No hace mucho, mi madre recordaba en voz alta, como en tantas otras ocasiones, una de mis «payasadas» de cuando mi forma de hablar recordaba a la de esas tribus de las películas de Tarzán.
Ésta, en concreto, la realizaba apoyándome en una silla con ambas manos y levantando una pierna del suelo. Y este era el fin del magnífico equilibrio. Toda esta escena, más propia de una Garza que de un niño de poco más de un año, era recordada por mi madre como si en esos momentos me fuera la vida.
Yo, como casi todos mis coetáneos, suelo recriminar a mi madre cuando, en mi presencia, hace partícipe al resto de los presentes de anécdotas similares que me dejan en entredicho. Y lo hacía, y es este el tiempo verbal que quiero reflejar aquí, por el simple hecho de que no la entendía. Efectivamente, no sabía mirar más allá de la pirueta en la silla.

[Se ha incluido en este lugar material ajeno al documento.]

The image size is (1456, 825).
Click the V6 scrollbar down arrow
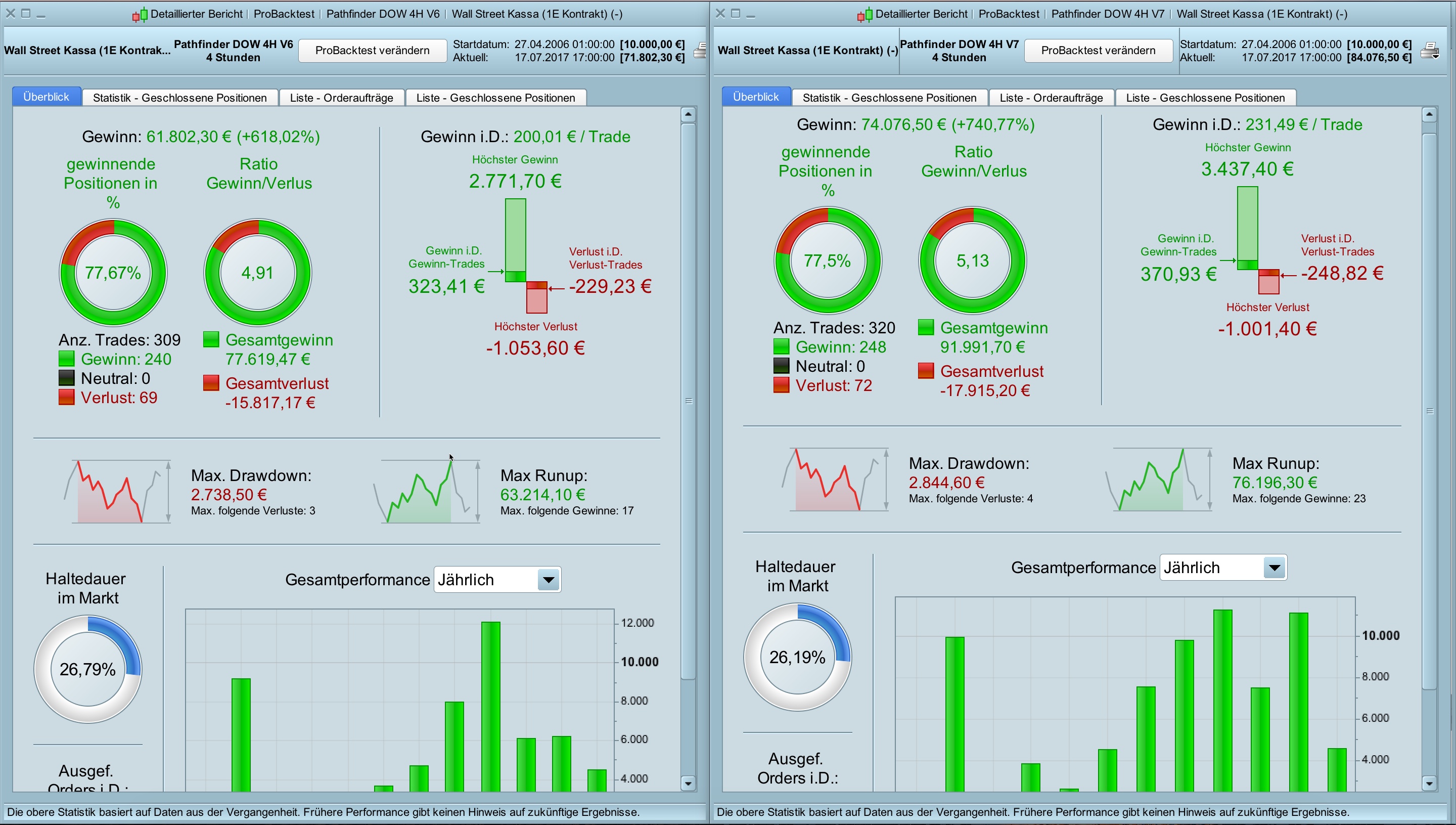point(688,784)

No hace mucho, y me repito como al principio ya que, aunque no es una medida de tiempo muy perfecta es bastante orientativa, intentábamos enseñar, mi mujer y yo, a mi hijo a dar besitos. Nada más simple y a la vez más costoso. Poco a poco conseguimos que pusiera la cara cuando le decíamos insistentemente, obviamente, que le íbamos a dar un beso y en ese preciso momento, a una velocidad cercana a la de la luz, nos lanzábamos a por él.

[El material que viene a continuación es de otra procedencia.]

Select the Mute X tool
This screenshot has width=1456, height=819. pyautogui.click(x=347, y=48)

Cierto día, martes noche para ser más exacto, después de haberle dado el biberón de la cena y esperando los tres en el sofá la visita anunciada de un doctor de apariencia estrafalaria, con la tez barbada y con un carácter un tanto tosco, se me acercó mi hijo y sin previo aviso me sujetó la cabeza y me soltó un beso por el que pagarían los del séptimo arte.

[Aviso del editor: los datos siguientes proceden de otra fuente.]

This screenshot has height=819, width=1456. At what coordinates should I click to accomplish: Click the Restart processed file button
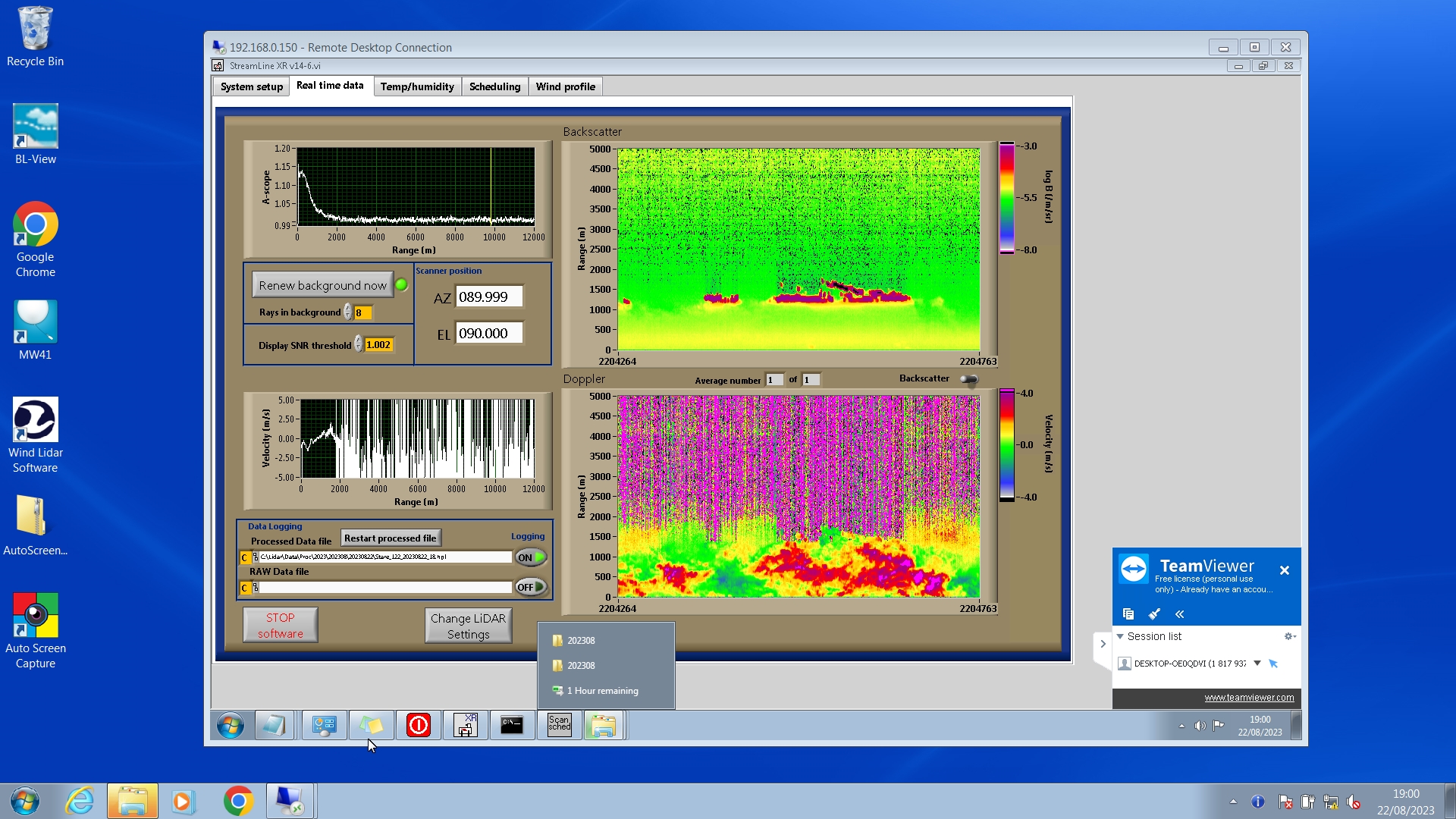[390, 538]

Al día siguiente, después de haber secado hasta la última lágrima de mi rostro, me descubrí contándole la anécdota a un compañero de trabajo, con tanto énfasis que en vez de un beso parecía que estaba narrando el descubrimiento del telégrafo.
Cuando volvía a mi puesto de trabajo, una de mis neuronas debió crear un camino alternativo hacía uno de mis recuerdos y entonces y sólo entonces entendí a mi madre.
Las pequeñas hazañas son grandes, si esos grandes hombres que aparecen en ellas, son nuestros pequeños.